*Supplied material*:

+===+

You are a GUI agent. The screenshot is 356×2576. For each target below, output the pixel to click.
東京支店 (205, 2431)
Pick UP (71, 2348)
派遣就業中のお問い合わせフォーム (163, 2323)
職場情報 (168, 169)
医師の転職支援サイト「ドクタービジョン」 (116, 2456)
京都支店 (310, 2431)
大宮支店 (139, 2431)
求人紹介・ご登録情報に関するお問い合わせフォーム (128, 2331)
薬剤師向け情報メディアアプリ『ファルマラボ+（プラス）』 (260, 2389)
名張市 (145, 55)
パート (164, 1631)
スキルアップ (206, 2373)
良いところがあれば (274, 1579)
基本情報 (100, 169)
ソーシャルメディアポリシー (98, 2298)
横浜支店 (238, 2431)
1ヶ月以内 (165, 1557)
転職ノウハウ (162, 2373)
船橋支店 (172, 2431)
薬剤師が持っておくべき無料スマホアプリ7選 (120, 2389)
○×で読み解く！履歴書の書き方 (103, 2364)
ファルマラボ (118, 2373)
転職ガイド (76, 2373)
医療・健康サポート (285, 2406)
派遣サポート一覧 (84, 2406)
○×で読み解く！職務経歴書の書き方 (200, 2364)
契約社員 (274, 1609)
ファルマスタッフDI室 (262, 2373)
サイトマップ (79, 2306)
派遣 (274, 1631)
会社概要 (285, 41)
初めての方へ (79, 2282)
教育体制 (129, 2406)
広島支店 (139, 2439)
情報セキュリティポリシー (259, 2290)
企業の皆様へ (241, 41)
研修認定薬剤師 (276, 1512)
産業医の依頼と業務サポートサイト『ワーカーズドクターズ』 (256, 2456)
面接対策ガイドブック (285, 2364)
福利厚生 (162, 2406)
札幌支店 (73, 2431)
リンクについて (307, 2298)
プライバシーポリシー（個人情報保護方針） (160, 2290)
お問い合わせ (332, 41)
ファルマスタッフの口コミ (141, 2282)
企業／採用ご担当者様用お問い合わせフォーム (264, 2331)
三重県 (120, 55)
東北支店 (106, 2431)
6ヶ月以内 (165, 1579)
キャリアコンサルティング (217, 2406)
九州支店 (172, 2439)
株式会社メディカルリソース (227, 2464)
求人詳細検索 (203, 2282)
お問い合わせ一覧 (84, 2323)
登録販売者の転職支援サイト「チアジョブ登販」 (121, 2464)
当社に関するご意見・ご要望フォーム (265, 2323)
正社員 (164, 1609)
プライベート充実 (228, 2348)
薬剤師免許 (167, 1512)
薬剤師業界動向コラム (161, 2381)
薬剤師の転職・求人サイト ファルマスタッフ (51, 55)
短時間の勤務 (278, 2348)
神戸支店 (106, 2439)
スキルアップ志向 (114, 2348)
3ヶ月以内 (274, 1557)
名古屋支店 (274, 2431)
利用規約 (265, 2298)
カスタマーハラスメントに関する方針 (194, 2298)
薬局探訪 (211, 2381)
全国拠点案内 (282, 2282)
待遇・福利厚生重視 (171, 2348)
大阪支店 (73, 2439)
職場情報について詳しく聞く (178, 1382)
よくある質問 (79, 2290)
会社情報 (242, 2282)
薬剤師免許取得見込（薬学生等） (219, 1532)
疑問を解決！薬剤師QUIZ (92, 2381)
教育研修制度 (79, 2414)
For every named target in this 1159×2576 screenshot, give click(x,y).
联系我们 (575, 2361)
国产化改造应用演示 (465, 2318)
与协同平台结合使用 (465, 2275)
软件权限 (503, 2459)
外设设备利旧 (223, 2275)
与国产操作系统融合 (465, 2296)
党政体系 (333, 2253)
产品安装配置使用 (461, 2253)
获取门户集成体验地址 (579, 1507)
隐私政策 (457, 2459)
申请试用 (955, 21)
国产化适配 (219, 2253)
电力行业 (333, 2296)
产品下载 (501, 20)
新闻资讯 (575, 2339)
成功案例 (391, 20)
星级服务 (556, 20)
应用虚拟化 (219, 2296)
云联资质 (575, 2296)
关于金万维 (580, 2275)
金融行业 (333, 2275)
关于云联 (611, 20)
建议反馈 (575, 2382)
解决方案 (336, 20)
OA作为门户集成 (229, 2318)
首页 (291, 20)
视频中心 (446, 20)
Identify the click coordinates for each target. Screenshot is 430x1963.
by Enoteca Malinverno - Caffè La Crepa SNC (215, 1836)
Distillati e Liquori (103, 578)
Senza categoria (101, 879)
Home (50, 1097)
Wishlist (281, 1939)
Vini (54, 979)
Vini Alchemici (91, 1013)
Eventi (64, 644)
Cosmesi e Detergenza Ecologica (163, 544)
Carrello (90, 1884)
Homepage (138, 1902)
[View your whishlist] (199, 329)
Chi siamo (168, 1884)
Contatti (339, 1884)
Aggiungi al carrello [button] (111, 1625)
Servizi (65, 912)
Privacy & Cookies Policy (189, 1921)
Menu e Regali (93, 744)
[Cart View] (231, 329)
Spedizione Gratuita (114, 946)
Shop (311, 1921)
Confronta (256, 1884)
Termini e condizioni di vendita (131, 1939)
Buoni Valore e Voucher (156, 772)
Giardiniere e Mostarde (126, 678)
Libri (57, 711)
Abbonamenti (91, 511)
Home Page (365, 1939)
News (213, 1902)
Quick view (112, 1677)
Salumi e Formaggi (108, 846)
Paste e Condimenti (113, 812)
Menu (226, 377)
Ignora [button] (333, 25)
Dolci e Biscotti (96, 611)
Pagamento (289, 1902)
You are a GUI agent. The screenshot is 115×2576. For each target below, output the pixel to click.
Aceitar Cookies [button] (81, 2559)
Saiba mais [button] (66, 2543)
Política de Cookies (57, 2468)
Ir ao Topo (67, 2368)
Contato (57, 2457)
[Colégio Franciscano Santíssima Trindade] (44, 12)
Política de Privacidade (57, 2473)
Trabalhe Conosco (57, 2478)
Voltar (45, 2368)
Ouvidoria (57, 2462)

+===+

*Your goal*:
Copy out all of the material, word for word.

*Solution*:
You are a GUI agent. The screenshot is 356×2576. For each target below, output the pixel to click.
東京支店 (205, 2431)
Pick UP (71, 2348)
派遣就業中のお問い合わせフォーム (163, 2323)
職場情報 (168, 169)
医師の転職支援サイト「ドクタービジョン」 (116, 2456)
京都支店 (310, 2431)
大宮支店 (139, 2431)
求人紹介・ご登録情報に関するお問い合わせフォーム (128, 2331)
薬剤師向け情報メディアアプリ『ファルマラボ+（プラス）』 (260, 2389)
名張市 (145, 55)
パート (164, 1631)
スキルアップ (206, 2373)
良いところがあれば (274, 1579)
基本情報 (100, 169)
ソーシャルメディアポリシー (98, 2298)
横浜支店 (238, 2431)
1ヶ月以内 (165, 1557)
転職ノウハウ (162, 2373)
船橋支店 (172, 2431)
薬剤師が持っておくべき無料スマホアプリ7選 (120, 2389)
○×で読み解く！履歴書の書き方 (103, 2364)
ファルマラボ (118, 2373)
転職ガイド (76, 2373)
医療・健康サポート (285, 2406)
派遣サポート一覧 (84, 2406)
○×で読み解く！職務経歴書の書き方 (200, 2364)
契約社員 (274, 1609)
ファルマスタッフDI室 (262, 2373)
サイトマップ (79, 2306)
派遣 (274, 1631)
会社概要 (285, 41)
初めての方へ (79, 2282)
教育体制 (129, 2406)
広島支店 (139, 2439)
情報セキュリティポリシー (259, 2290)
企業の皆様へ (241, 41)
研修認定薬剤師 (276, 1512)
産業医の依頼と業務サポートサイト『ワーカーズドクターズ』 (256, 2456)
面接対策ガイドブック (285, 2364)
福利厚生 (162, 2406)
札幌支店 (73, 2431)
リンクについて (307, 2298)
プライバシーポリシー（個人情報保護方針） (160, 2290)
お問い合わせ (332, 41)
ファルマスタッフの口コミ (141, 2282)
企業／採用ご担当者様用お問い合わせフォーム (264, 2331)
三重県 (120, 55)
東北支店 (106, 2431)
6ヶ月以内 (165, 1579)
キャリアコンサルティング (217, 2406)
九州支店 (172, 2439)
株式会社メディカルリソース (227, 2464)
求人詳細検索 (203, 2282)
お問い合わせ一覧 (84, 2323)
登録販売者の転職支援サイト「チアジョブ登販」 (121, 2464)
当社に関するご意見・ご要望フォーム (265, 2323)
正社員 (164, 1609)
プライベート充実 (228, 2348)
薬剤師免許 (167, 1512)
薬剤師業界動向コラム (161, 2381)
薬剤師の転職・求人サイト ファルマスタッフ (51, 55)
短時間の勤務 (278, 2348)
神戸支店 (106, 2439)
スキルアップ志向 (114, 2348)
3ヶ月以内 (274, 1557)
名古屋支店 (274, 2431)
利用規約 (265, 2298)
カスタマーハラスメントに関する方針 (194, 2298)
薬局探訪 (211, 2381)
全国拠点案内 (282, 2282)
待遇・福利厚生重視 (171, 2348)
大阪支店 (73, 2439)
職場情報について詳しく聞く (178, 1382)
よくある質問 (79, 2290)
会社情報 (242, 2282)
薬剤師免許取得見込（薬学生等） (219, 1532)
疑問を解決！薬剤師QUIZ (92, 2381)
教育研修制度 (79, 2414)
For every named target in this 1159×2576 screenshot, give click(x,y).
联系我们 (575, 2361)
国产化改造应用演示 (465, 2318)
与协同平台结合使用 (465, 2275)
软件权限 (503, 2459)
外设设备利旧 (223, 2275)
与国产操作系统融合 (465, 2296)
党政体系 (333, 2253)
产品安装配置使用 (461, 2253)
获取门户集成体验地址 (579, 1507)
隐私政策 (457, 2459)
申请试用 (955, 21)
国产化适配 (219, 2253)
电力行业 (333, 2296)
产品下载 (501, 20)
新闻资讯 (575, 2339)
成功案例 (391, 20)
星级服务 (556, 20)
应用虚拟化 (219, 2296)
云联资质 (575, 2296)
关于金万维 (580, 2275)
金融行业 (333, 2275)
关于云联 (611, 20)
建议反馈 (575, 2382)
解决方案 (336, 20)
OA作为门户集成 (229, 2318)
首页 (291, 20)
视频中心 (446, 20)
Identify the click coordinates for each target. Screenshot is 430x1963.
by Enoteca Malinverno - Caffè La Crepa SNC (215, 1836)
Distillati e Liquori (103, 578)
Senza categoria (101, 879)
Home (50, 1097)
Wishlist (281, 1939)
Vini (54, 979)
Vini Alchemici (91, 1013)
Eventi (64, 644)
Cosmesi e Detergenza Ecologica (163, 544)
Carrello (90, 1884)
Homepage (138, 1902)
[View your whishlist] (199, 329)
Chi siamo (168, 1884)
Contatti (339, 1884)
Aggiungi al carrello [button] (111, 1625)
Servizi (65, 912)
Privacy & Cookies Policy (189, 1921)
Menu e Regali (93, 744)
[Cart View] (231, 329)
Spedizione Gratuita (114, 946)
Shop (311, 1921)
Confronta (256, 1884)
Termini e condizioni di vendita (131, 1939)
Buoni Valore e Voucher (156, 772)
Giardiniere e Mostarde (126, 678)
Libri (57, 711)
Abbonamenti (91, 511)
Home Page (365, 1939)
News (213, 1902)
Quick view (112, 1677)
Salumi e Formaggi (108, 846)
Paste e Condimenti (113, 812)
Menu (226, 377)
Ignora [button] (333, 25)
Dolci e Biscotti (96, 611)
Pagamento (289, 1902)
You are a GUI agent. The screenshot is 115×2576. For each target below, output the pixel to click.
Aceitar Cookies [button] (81, 2559)
Saiba mais [button] (66, 2543)
Política de Cookies (57, 2468)
Ir ao Topo (67, 2368)
Contato (57, 2457)
[Colégio Franciscano Santíssima Trindade] (44, 12)
Política de Privacidade (57, 2473)
Trabalhe Conosco (57, 2478)
Voltar (45, 2368)
Ouvidoria (57, 2462)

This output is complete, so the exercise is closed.